Why do you believe anyone's awareness survives an interval of unconsciousness? Total unconsciousness is total unconsciousness.
jaydfox wrote:
Awake, hallucinating, light dreamful sleep, deep sleep, coma, hypothermic coma: it's all a sliding scale.
It's not a sliding scale. Action potentials are binary. There's no such thing as a neuron firing "just a little bit". If a brain is put into state in which action potentials cannot exist, consciousness is OVER. PERIOD. Yet people can and do routinely recover from such states, just as materialism would predict. Who are you to tell a person who wakes up feeling fine that they didn't really survive?
I apologize if my response is somewhat snappish, but I've heard your arguments again and again from multiple people and they always simply ignore any logic that contradicts their beliefs.
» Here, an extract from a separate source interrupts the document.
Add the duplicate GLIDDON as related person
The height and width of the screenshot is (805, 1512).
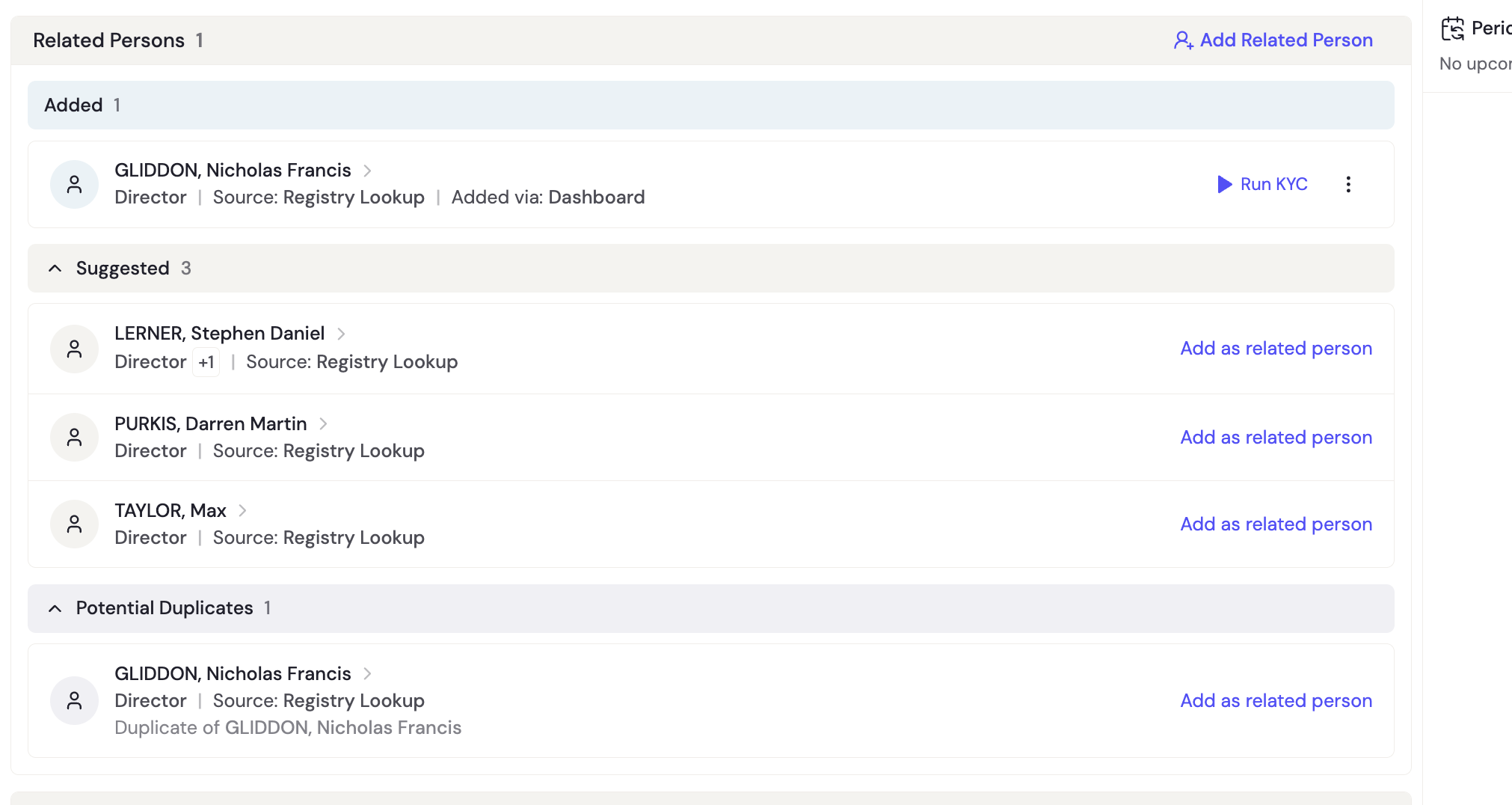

I would like to hear that logic. I'm sure all those surgeons who use suspended animation in medicine would like to hear where they went philosophically wrong. So would the Amercan Red Cross, wasting all that time teaching CPR to save brains within the first 4 to 6 minutes of cardiac arrest when absolutely all brain electrical activity ends within the first 60 seconds (more typically 30 seconds). And what of all those critical care physicians killing children by inducing days of barbiturate coma (electrocortical silence) to treat head injuries? A scandal, surely.
The cutting edge of medicine has long since gotten past this "continuity" mental block, and patients and families are happy with that. My logic is that anyone who complains about continuity in cryonics, but not about breaks in continuity in mainstream medicine, is using a double standard. The questions of cryonics center on quality of preservation and conceivable repair technologies. In the 21st century, continuity shouldn't even be on the table. If this were a critical care medice forum instead of a lay philosophy forum, the question wouldn't even come up.
Now I must apologize if my response is somewhat snappish, but I've heard your arguments again and again from multiple people and they always simply ignore any logic that contradicts their beliefs.